Symons said the FCC also needs to complete two further proceedings. In one, the agency is proposing to preserve one vacant TV channel for unlicensed use in each area (or two white space channels in areas where a TV station is operating on a channel in the duplex gap), and in another, it seeks to facilitate channel sharing between primary (full-power or Class A) stations and low-power TV stations, he said.

The 600 MHz band post-transition will give wireless providers unencumbered spectrum that Wheeler has said is ideally suited for 5G mobile broadband uses, Symons said. The 600 MHz band is "not the only place" but a "great starting place" for 5G systems, where networks can be rapidly deployed, he said. Some carriers already had said they're looking at using the spectrum for 5G, he said.

Symons and others cited the increasing importance of spectrum sharing among many different parties, including federal government and industry spectrum users. Spectrum sharing has been around a long time and "is certainly here to stay," Symons said.

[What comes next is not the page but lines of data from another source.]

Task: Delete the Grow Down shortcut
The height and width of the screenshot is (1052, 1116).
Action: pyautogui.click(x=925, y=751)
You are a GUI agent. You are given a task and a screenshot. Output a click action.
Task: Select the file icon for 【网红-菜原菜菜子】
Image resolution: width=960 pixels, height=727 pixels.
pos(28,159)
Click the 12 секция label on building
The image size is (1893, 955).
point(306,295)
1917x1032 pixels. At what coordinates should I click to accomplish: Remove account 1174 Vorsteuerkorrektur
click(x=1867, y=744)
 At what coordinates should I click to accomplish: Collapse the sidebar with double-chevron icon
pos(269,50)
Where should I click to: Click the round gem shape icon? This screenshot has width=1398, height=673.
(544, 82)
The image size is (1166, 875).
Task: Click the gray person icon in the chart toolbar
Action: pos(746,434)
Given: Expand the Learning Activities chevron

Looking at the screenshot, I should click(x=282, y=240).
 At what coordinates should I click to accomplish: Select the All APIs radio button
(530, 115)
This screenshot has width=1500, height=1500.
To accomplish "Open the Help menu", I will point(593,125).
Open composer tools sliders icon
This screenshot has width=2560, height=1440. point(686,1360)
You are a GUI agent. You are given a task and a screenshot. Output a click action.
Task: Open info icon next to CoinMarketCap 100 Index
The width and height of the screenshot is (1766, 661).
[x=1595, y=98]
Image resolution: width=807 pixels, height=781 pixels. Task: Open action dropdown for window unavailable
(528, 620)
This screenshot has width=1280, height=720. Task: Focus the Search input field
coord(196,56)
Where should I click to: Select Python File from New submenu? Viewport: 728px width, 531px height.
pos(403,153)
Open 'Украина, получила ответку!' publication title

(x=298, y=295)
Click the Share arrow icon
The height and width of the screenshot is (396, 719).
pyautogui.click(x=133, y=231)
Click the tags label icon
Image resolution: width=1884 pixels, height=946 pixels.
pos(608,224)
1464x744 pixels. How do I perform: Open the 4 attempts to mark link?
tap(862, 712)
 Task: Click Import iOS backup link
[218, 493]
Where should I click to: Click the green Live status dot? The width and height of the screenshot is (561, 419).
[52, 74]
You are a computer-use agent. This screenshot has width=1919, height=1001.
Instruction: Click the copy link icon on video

Industry parties aren't the only ones that want exclusive use of spectrum, said Frederick Moorefield, director-spectrum policy and programs at the Office of the Department of Defense Chief Information Officer. Many people inside the DOD want spectrum exclusivity, but that's not realistic, he said. "We have to find better ways of doing business," he said, calling spectrum sharing "the new normal."

Moorefield urged industry parties to look at DOD as a potential partner. "It behooves us all to work together," he said. The challenges don't belong just to industry or government -- It's everybody's problem, he said. "Let's come up with some ideas together." On 5G, he said industry needs to help the DOD better understand what the technology is all about. The sooner it does, the sooner he said he can help industry and the Pentagon collaborate: "I'm one of your biggest advocates in the building." He said the National Spectrum Consortium is looking to develop technologies that can be used not only by the military but also by other federal entities and industry providers.